## Exercise brief
Transcribe exactly, and only, the lines from the one containing "Image resolution: width=1568" through the end of the material.

## Provided information
**********

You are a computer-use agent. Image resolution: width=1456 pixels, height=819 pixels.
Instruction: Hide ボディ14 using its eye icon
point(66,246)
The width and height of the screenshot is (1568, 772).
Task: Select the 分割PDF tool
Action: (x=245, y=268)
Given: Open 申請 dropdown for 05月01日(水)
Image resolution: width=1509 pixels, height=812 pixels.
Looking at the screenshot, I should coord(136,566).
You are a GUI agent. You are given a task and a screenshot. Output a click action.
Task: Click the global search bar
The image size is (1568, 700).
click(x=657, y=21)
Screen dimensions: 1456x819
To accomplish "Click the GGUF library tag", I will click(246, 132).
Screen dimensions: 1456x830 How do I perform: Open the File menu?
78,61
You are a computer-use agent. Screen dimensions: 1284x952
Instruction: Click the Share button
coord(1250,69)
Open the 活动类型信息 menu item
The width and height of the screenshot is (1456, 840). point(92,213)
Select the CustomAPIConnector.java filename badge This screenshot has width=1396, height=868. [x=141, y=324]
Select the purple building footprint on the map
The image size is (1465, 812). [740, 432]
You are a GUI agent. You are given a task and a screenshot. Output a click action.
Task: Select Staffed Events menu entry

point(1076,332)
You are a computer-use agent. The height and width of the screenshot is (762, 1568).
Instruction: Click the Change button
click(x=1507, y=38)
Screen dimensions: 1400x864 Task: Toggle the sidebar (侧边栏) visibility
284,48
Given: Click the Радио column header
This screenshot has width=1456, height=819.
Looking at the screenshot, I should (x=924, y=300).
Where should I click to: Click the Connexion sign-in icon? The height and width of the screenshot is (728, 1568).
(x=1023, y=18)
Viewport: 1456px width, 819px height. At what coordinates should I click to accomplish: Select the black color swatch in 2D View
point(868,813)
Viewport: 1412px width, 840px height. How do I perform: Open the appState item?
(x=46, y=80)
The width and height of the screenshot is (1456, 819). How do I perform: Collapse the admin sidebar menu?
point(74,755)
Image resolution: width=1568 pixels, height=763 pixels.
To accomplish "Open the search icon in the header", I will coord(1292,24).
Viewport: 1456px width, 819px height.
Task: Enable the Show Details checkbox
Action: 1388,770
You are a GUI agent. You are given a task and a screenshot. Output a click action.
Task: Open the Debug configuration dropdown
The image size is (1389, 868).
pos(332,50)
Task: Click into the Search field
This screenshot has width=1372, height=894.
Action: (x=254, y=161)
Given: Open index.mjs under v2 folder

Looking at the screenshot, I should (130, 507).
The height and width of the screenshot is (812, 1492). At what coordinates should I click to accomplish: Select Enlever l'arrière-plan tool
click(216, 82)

**********

## Solution
Image resolution: width=1568 pixels, height=763 pixels.
To accomplish "Open the search icon in the header", I will coord(1292,24).
Viewport: 1456px width, 819px height.
Task: Enable the Show Details checkbox
Action: 1388,770
You are a GUI agent. You are given a task and a screenshot. Output a click action.
Task: Open the Debug configuration dropdown
The image size is (1389, 868).
pos(332,50)
Task: Click into the Search field
This screenshot has width=1372, height=894.
Action: (x=254, y=161)
Given: Open index.mjs under v2 folder

Looking at the screenshot, I should (130, 507).
The height and width of the screenshot is (812, 1492). At what coordinates should I click to accomplish: Select Enlever l'arrière-plan tool
click(216, 82)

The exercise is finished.